Municipal bonds and related muni bond ETFs are bouncing back from the losses earlier in the year as U.S. states and cities cut back on new issues.
Year-to-date, iShares National AMT-Free Muni Bond ETF (NYSEArca: MUB) dipped 0.4%, SPDR Nuveen Bloomberg Barclays Municipal Bond ETF (NYSEArca: TFI) fell 0.8% and VanEck Vectors AMT-Free Intermediate Municipal Index ETF (NYSEArca: ITM) dropped 0.9%, erasing most of the losses from February through April.
Prices on munis have more or less recovered from their worst first-quarter slump in 15 years as municipalities continue to reduce borrowing, reports Heather Gillers for the Wall Street Journal.

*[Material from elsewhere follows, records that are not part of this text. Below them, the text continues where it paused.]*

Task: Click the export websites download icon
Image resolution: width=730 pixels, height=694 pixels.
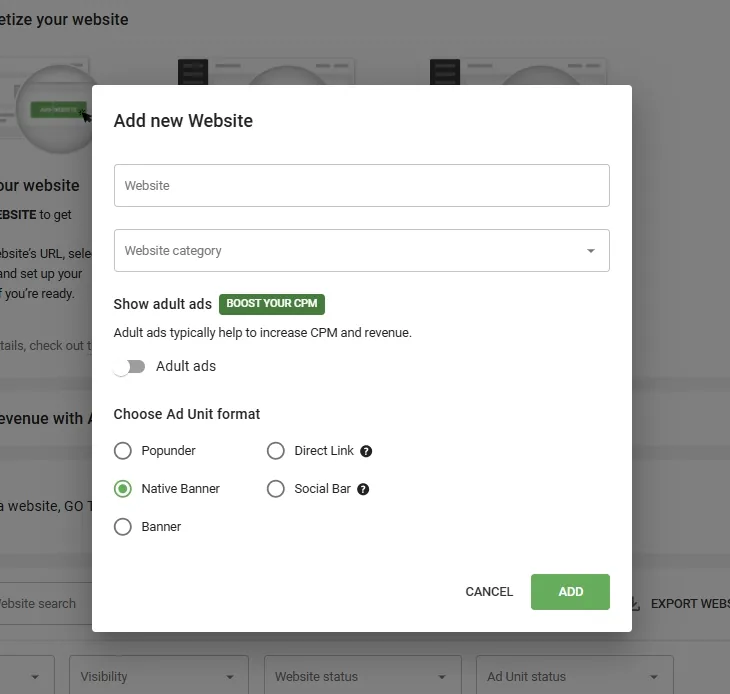Action: (636, 604)
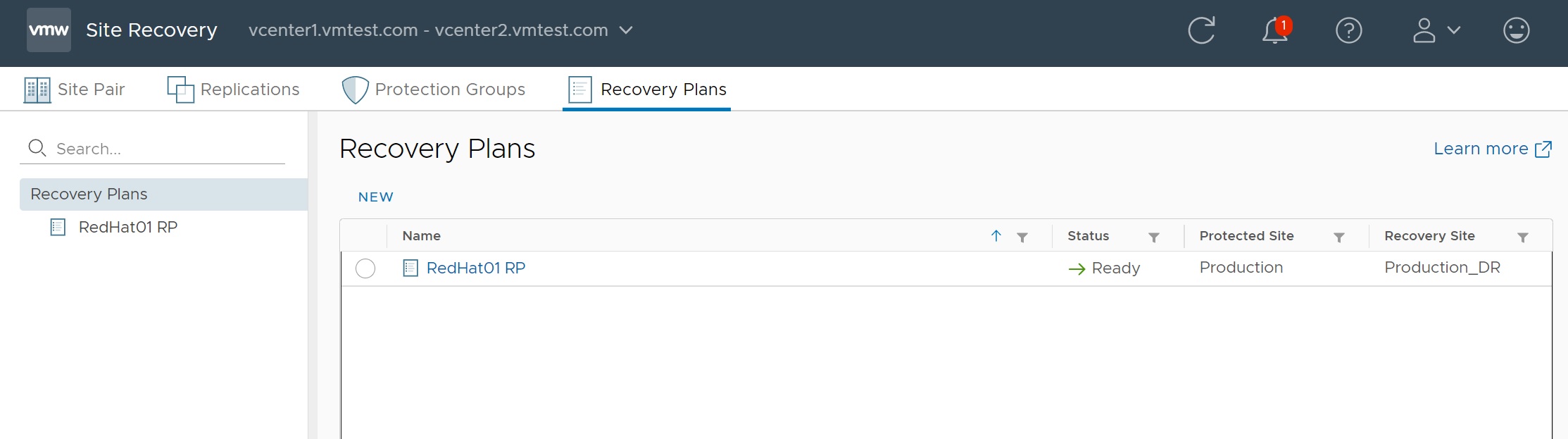Open the user account menu

click(1436, 30)
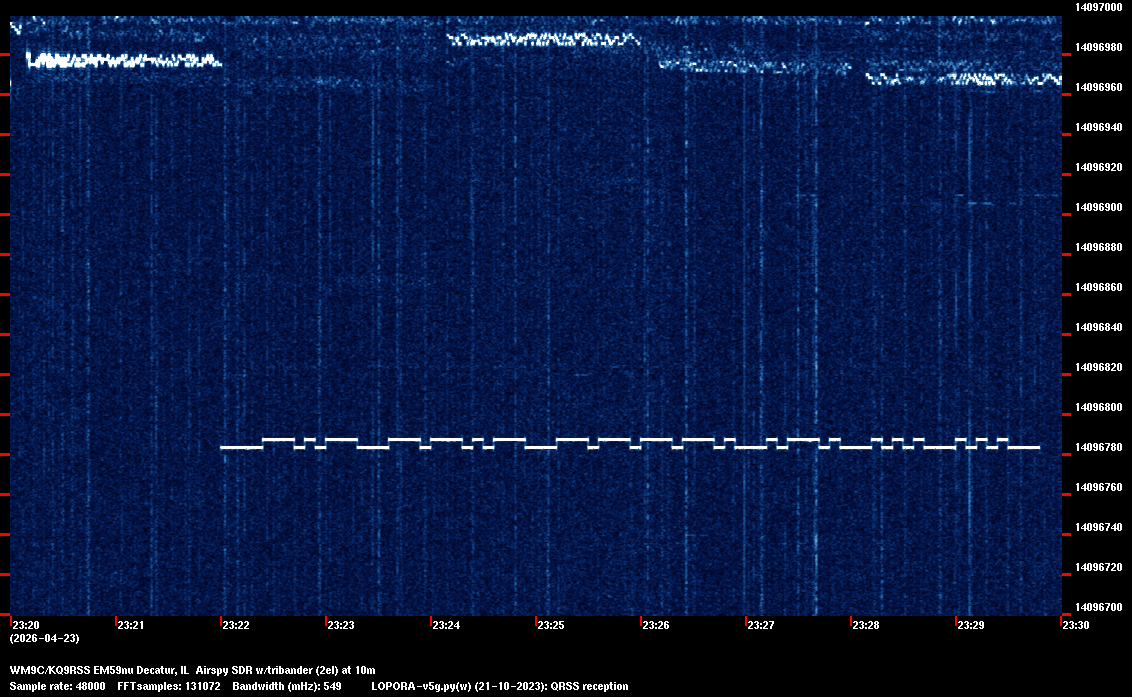Viewport: 1132px width, 697px height.
Task: Click the 14097000 frequency label
Action: (x=1098, y=7)
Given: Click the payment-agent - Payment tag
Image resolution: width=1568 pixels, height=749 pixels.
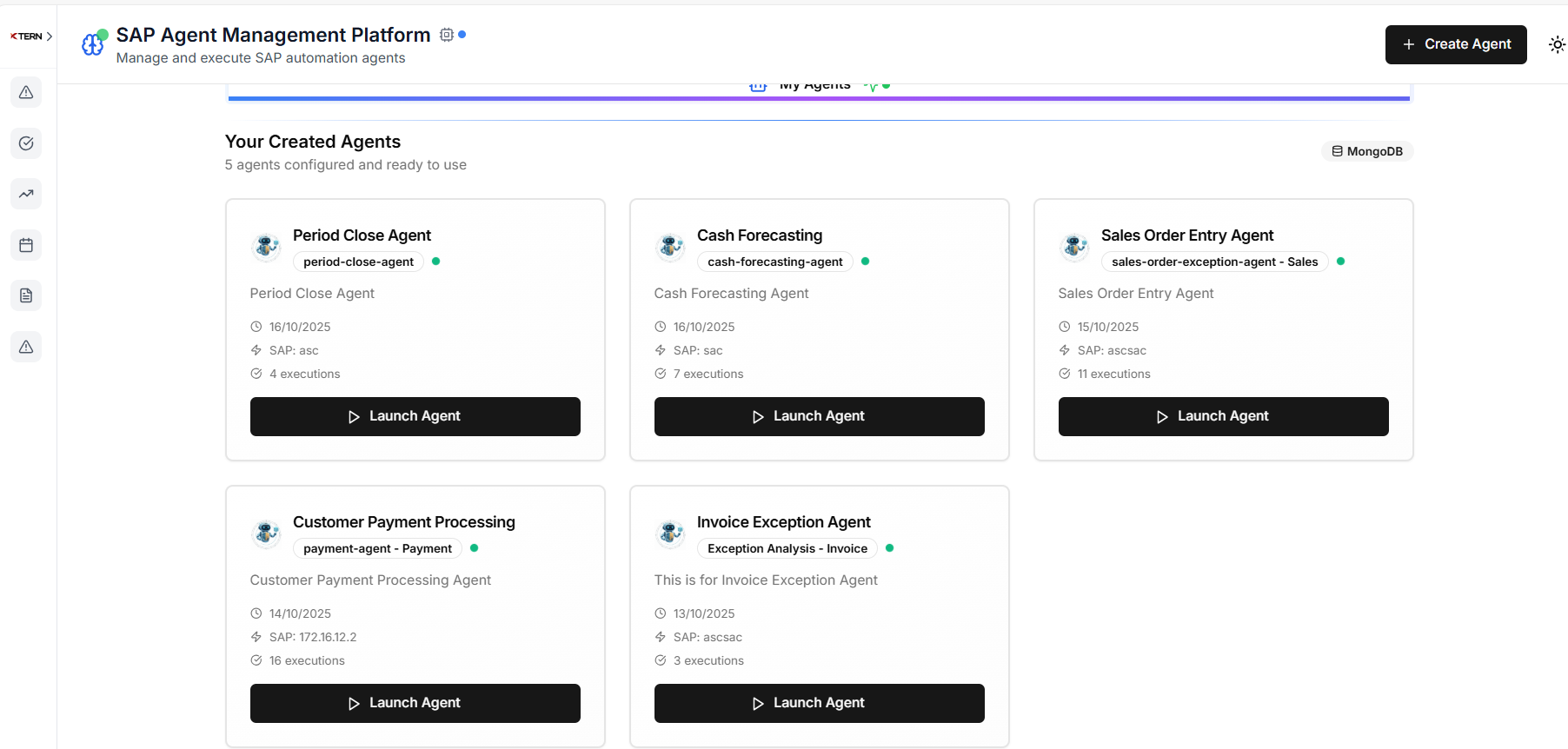Looking at the screenshot, I should 377,548.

Municipalities borrowed $156 billion over the first half of the year, or down 17% from last year. Citigroup researchers project borrowings could fall as much as 25% by the end of 2018 year-over-year.

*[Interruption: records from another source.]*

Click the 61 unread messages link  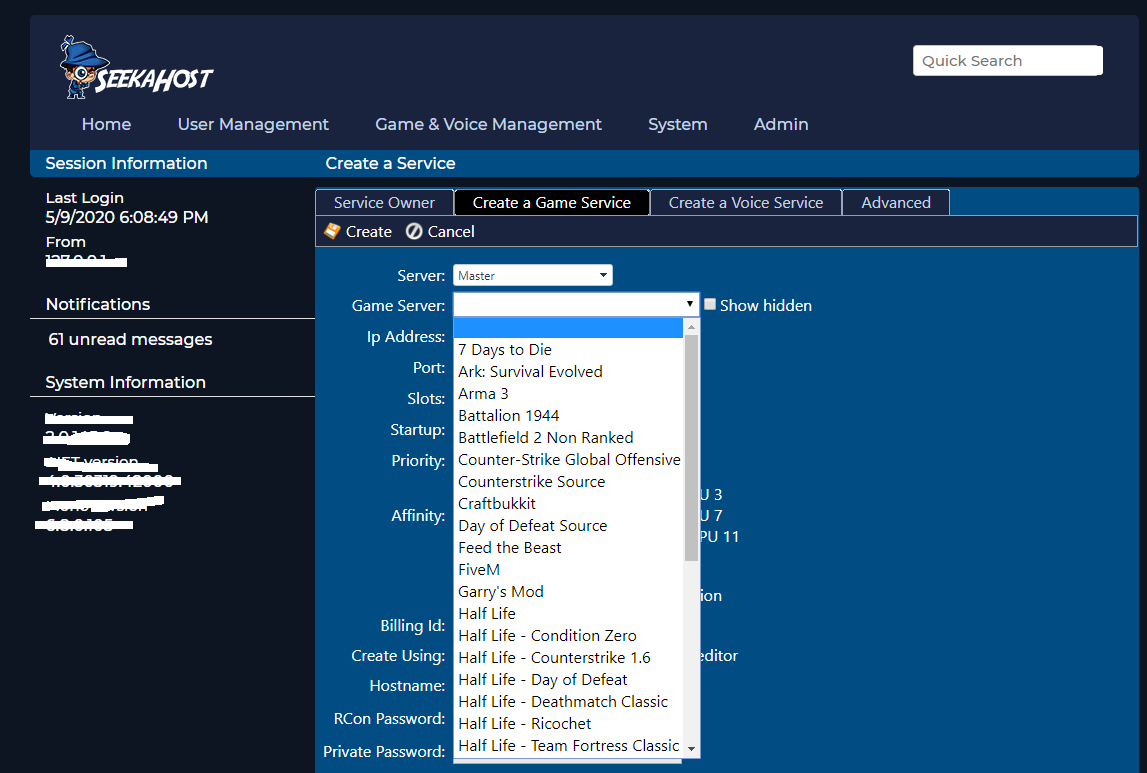(x=130, y=339)
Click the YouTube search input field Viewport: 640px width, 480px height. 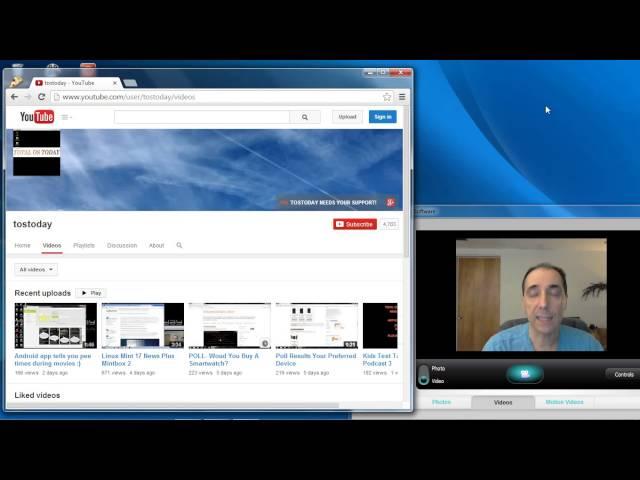201,117

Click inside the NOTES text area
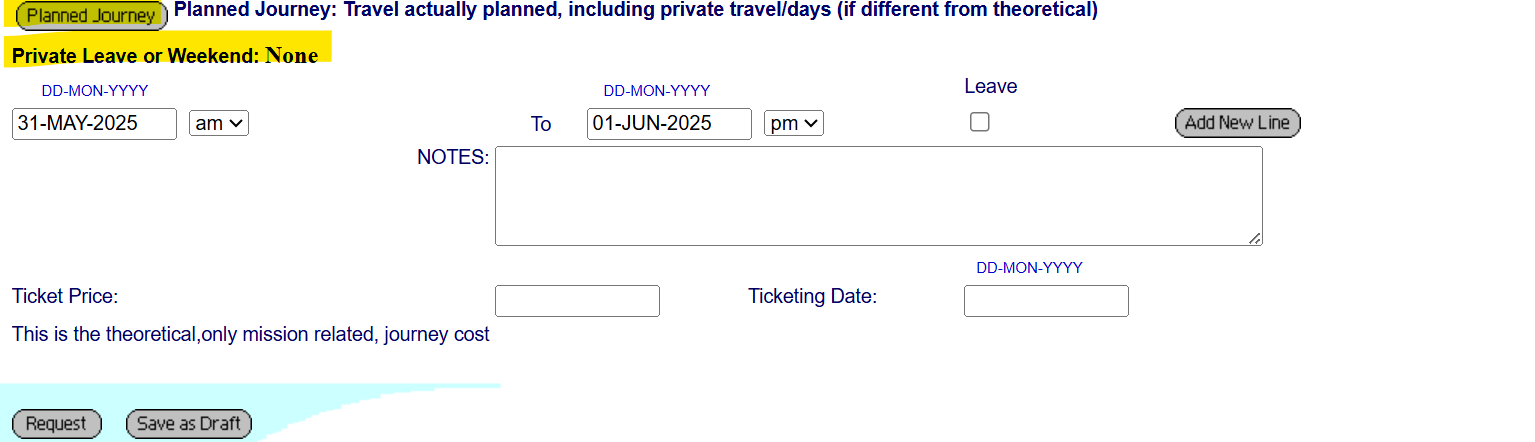tap(878, 196)
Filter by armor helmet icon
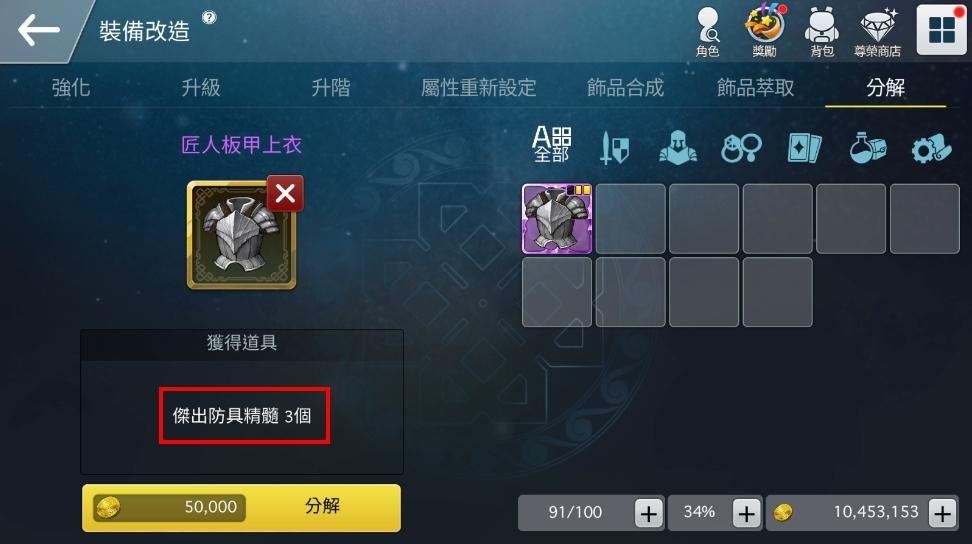This screenshot has height=544, width=972. point(678,147)
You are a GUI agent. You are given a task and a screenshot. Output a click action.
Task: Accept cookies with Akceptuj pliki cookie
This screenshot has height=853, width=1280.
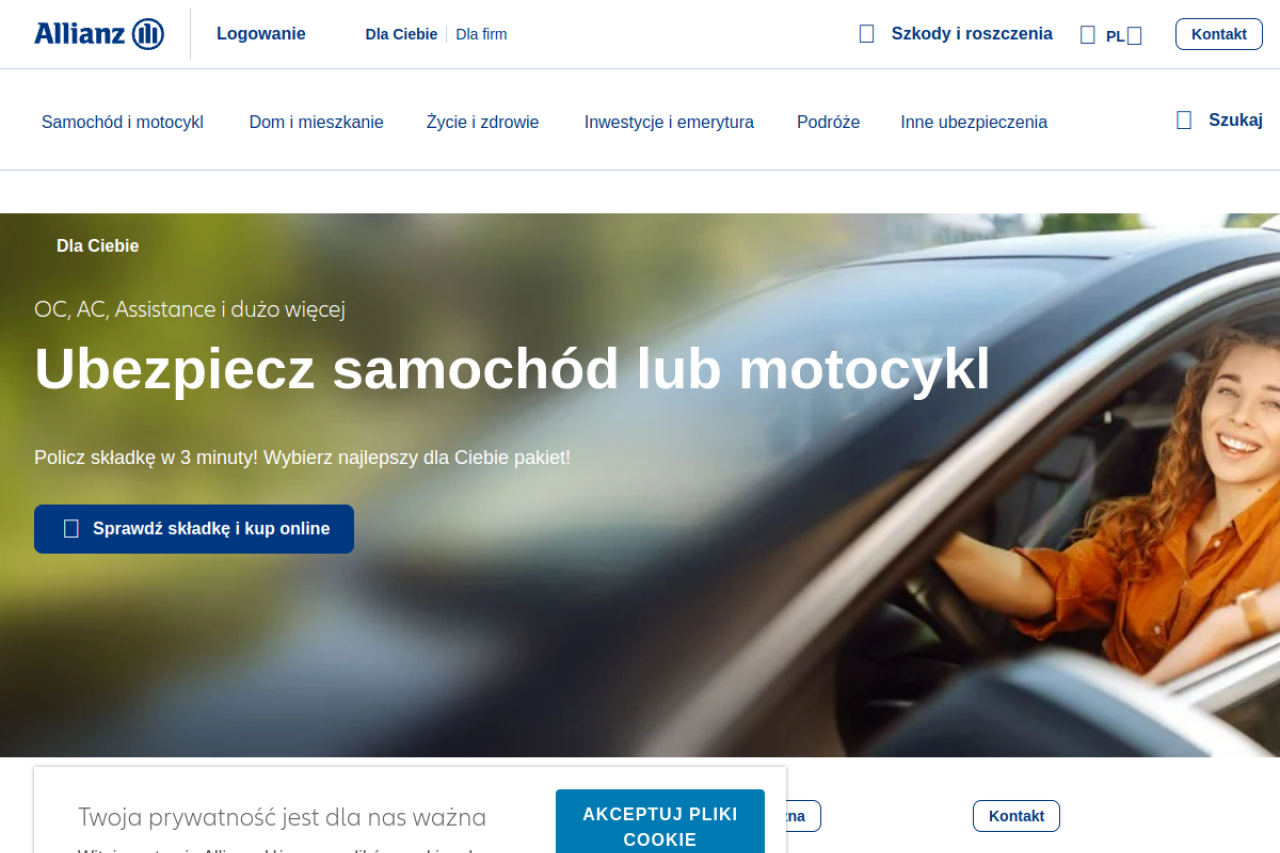pos(660,822)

Meanwhile, the sudden dearth in supply has helped prop up valuations of existing debt and diminished borrowing costs for some governments, notably riskier bond deals.
“It’s a seller’s market,” Howard Cure, director of municipal-bond research at Evercore Wealth Management, told the WSJ. “We’re trying to be careful about that aspect of it and not go down that path of sacrificing for a little extra yield and having a big decline in credit quality.”